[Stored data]
-=-=-=-=-
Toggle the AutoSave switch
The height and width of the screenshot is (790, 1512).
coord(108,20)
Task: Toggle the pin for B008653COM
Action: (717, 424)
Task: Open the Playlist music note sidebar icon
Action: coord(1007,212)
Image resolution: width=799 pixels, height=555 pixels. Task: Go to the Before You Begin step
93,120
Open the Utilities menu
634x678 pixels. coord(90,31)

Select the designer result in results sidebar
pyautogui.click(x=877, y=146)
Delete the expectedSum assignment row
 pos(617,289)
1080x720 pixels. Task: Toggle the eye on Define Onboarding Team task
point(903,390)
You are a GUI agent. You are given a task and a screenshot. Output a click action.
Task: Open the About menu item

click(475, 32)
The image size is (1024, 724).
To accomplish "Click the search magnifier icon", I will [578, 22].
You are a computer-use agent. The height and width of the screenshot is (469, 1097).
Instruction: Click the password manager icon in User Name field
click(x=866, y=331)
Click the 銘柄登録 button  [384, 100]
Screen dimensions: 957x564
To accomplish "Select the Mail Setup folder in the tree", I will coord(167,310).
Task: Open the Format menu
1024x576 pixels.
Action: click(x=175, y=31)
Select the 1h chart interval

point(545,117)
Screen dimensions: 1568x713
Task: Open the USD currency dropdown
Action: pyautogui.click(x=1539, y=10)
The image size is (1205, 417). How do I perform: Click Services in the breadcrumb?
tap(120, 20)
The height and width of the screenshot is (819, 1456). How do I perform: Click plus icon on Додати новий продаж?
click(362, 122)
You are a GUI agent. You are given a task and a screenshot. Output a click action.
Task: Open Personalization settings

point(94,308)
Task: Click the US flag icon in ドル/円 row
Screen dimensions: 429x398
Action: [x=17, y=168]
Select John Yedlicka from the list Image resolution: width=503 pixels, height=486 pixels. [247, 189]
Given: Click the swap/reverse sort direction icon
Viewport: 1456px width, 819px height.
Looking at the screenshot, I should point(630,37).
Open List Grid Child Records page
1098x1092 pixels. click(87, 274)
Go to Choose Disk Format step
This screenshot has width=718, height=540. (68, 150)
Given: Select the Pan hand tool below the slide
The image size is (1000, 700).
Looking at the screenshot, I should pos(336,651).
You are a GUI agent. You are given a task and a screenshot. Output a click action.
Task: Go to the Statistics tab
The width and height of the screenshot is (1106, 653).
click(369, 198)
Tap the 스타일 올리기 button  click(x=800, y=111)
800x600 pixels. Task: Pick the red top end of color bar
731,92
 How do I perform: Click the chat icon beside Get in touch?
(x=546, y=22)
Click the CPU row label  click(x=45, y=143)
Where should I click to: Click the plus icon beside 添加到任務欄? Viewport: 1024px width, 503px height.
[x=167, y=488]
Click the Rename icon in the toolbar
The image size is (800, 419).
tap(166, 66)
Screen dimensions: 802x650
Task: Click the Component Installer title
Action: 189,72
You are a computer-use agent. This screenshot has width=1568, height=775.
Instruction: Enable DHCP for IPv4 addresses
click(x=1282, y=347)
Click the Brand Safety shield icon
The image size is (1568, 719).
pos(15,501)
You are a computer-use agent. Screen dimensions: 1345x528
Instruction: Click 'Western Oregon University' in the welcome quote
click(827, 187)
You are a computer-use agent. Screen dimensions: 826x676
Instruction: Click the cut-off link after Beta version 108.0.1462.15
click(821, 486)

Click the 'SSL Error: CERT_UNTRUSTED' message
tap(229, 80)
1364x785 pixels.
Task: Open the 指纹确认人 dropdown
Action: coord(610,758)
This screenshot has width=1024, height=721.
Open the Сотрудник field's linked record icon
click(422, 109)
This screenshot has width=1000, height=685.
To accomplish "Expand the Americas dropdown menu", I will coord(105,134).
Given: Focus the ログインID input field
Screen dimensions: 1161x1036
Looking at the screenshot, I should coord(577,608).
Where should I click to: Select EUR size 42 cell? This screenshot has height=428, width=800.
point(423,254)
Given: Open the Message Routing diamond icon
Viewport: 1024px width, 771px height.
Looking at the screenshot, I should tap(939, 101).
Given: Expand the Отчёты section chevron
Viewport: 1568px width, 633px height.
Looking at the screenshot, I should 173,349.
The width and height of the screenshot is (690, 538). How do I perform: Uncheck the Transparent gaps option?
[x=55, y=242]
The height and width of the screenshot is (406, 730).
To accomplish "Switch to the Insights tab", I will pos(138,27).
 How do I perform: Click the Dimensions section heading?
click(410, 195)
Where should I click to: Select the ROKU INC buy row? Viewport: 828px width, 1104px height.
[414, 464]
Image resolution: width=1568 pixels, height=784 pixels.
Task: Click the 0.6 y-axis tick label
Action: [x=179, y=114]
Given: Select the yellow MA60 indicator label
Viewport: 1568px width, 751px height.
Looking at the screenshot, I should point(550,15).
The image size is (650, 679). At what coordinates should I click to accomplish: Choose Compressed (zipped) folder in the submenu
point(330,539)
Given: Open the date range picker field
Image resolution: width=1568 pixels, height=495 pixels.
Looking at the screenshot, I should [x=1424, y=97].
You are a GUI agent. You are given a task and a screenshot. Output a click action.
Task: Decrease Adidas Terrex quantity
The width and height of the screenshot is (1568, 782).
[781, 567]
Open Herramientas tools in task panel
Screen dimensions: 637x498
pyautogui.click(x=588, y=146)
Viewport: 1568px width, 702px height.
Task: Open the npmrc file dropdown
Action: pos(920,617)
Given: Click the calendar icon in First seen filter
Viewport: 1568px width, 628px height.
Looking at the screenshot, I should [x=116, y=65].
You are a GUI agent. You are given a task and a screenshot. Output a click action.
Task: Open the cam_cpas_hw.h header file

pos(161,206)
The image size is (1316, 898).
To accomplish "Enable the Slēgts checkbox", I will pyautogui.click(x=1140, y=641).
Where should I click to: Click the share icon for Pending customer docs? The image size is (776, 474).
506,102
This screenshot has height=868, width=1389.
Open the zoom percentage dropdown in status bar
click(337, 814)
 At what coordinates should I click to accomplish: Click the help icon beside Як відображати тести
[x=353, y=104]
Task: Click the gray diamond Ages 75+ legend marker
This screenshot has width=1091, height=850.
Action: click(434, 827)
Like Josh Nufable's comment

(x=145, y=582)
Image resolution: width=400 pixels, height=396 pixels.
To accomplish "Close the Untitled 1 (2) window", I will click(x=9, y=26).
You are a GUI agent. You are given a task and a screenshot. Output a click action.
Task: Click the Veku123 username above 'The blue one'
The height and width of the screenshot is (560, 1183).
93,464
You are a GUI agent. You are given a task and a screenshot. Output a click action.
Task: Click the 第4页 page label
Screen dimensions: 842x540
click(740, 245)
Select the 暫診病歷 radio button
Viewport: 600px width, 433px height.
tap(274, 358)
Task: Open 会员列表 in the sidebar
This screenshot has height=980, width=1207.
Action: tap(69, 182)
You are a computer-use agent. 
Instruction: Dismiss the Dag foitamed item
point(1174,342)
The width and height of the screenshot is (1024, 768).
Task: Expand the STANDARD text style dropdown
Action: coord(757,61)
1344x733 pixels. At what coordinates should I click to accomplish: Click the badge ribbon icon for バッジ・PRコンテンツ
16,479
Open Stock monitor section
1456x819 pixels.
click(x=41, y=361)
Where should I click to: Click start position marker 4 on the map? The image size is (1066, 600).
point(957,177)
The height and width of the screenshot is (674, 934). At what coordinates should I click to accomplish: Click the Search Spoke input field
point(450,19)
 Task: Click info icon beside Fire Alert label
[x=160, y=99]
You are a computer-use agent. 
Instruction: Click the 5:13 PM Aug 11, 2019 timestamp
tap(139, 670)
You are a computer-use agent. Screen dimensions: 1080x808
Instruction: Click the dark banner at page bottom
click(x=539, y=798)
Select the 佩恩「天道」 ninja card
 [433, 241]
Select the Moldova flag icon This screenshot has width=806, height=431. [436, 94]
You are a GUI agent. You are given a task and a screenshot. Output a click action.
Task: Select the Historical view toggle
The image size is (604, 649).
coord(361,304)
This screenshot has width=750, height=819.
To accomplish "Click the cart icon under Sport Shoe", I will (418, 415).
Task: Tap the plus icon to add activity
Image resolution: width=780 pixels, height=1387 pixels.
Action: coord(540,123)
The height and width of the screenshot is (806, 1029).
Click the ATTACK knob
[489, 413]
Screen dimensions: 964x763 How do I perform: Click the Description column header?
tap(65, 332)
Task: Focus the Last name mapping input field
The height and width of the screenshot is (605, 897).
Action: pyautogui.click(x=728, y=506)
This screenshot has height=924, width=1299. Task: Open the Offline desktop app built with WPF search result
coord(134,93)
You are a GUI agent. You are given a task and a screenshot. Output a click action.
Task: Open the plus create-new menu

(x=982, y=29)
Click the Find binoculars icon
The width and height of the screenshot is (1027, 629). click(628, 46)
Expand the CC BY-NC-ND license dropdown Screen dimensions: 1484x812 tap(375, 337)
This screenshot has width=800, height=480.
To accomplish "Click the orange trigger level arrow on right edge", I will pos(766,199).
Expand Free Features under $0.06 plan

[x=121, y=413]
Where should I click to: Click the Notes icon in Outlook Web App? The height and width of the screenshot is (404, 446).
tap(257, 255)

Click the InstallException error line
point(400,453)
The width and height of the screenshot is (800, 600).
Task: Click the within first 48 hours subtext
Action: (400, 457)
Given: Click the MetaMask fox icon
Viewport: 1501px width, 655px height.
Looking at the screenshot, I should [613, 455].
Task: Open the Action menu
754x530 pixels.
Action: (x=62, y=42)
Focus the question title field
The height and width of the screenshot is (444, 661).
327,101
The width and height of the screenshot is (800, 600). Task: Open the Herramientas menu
-=-=-=-=-
Task details: One stretch of the lines above is wanted, from the line that contains "Open the Utilities menu" through the line that contains "Task: Open the Format menu". Output it exactly.

Reply to the task:
Open the Utilities menu
634x678 pixels. coord(90,31)

Select the designer result in results sidebar
pyautogui.click(x=877, y=146)
Delete the expectedSum assignment row
 pos(617,289)
1080x720 pixels. Task: Toggle the eye on Define Onboarding Team task
point(903,390)
You are a GUI agent. You are given a task and a screenshot. Output a click action.
Task: Open the About menu item

click(475, 32)
The image size is (1024, 724).
To accomplish "Click the search magnifier icon", I will [578, 22].
You are a computer-use agent. The height and width of the screenshot is (469, 1097).
Instruction: Click the password manager icon in User Name field
click(x=866, y=331)
Click the 銘柄登録 button  [384, 100]
Screen dimensions: 957x564
To accomplish "Select the Mail Setup folder in the tree", I will coord(167,310).
Task: Open the Format menu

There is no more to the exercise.